Mont Jacques-Cartier : le point culminant
À 1 268 mètres, le mont Jacques-Cartier est le plus haut sommet du Québec à l’est des Rocheuses. Ce n’est pas une haute montagne par les standards occidentaux — mais une montagne haute par les standards de l’est de l’Amérique du Nord, et l’altitude seule n’explique pas l’expérience. Ce qui rend le sommet exceptionnel, c’est ce qui se passe à 900 mètres : la forêt s’arrête. Au-delà, l’épinette et le sapin boréaux cèdent la place au krummholz (arbres nains tordus par le vent), puis à la toundra ouverte avec ses bruyères, ses laîches et ses rochers.

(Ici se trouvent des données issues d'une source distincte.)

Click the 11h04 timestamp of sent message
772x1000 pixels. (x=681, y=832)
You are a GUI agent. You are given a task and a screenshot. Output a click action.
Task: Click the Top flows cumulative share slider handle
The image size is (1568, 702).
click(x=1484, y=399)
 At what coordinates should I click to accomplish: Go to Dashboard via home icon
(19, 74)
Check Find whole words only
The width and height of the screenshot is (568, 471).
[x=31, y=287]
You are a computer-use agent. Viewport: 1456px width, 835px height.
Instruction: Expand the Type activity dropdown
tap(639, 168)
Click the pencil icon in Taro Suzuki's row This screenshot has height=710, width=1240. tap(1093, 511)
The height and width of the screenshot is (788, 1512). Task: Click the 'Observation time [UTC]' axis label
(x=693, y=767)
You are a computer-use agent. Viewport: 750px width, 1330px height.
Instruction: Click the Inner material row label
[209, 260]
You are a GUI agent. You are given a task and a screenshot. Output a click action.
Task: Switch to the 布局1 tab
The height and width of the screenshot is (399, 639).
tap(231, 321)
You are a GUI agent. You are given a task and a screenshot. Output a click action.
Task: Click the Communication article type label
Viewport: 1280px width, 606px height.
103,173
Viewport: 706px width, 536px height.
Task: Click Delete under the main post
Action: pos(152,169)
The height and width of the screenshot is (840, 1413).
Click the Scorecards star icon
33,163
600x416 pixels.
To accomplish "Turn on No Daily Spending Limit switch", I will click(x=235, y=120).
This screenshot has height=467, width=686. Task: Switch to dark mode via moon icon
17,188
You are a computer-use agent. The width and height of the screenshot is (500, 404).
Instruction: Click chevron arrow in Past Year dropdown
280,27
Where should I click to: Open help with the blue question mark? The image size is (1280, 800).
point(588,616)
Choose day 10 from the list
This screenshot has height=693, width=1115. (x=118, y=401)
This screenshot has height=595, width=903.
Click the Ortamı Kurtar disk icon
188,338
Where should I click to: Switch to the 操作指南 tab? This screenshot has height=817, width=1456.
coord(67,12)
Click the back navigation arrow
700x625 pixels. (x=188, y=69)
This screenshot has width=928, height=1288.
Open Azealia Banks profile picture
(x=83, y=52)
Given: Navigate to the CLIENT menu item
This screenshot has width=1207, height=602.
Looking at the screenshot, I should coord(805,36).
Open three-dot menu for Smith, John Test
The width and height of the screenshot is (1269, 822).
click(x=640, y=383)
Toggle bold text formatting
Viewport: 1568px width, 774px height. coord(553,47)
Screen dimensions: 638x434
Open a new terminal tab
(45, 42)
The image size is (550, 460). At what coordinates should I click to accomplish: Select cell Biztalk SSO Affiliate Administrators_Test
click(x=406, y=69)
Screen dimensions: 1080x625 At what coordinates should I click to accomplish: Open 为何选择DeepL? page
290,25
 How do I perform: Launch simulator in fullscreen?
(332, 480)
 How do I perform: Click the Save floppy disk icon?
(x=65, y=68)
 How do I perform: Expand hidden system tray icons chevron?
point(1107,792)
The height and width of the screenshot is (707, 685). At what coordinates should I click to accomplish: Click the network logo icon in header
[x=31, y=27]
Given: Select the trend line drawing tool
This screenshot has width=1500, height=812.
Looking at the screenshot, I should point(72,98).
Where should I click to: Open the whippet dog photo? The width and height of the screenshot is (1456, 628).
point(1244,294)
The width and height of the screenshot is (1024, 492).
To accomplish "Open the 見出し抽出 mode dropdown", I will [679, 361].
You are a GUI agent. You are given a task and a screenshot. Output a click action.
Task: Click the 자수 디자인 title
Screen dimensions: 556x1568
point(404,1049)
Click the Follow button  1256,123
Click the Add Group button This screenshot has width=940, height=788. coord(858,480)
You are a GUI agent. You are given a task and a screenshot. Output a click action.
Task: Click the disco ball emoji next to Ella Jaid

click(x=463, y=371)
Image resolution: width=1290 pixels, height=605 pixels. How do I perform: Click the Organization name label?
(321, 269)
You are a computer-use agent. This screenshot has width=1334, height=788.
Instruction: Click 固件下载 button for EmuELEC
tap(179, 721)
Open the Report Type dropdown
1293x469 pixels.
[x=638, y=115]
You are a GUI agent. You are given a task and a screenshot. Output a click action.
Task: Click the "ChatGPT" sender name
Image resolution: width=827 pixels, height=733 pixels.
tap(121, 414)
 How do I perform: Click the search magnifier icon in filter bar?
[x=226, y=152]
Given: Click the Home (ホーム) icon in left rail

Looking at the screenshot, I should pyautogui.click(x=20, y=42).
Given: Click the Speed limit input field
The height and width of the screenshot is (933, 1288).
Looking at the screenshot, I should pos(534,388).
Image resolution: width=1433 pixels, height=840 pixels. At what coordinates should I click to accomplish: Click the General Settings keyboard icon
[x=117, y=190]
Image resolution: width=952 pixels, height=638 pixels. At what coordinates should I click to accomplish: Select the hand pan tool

Le sentier de randonnée classique part du centre d’interprétation du parc et grimpe environ 8 kilomètres jusqu’au sommet, avec près de 730 mètres de dénivelé. Le sentier est bien balisé et entretenu, avec quelques sections raides sur le plateau supérieur. Comptez 5 à 6 heures aller-retour pour des randonneurs en bonne forme ; prévoyez davantage si vous souhaitez observer les caribous au sommet.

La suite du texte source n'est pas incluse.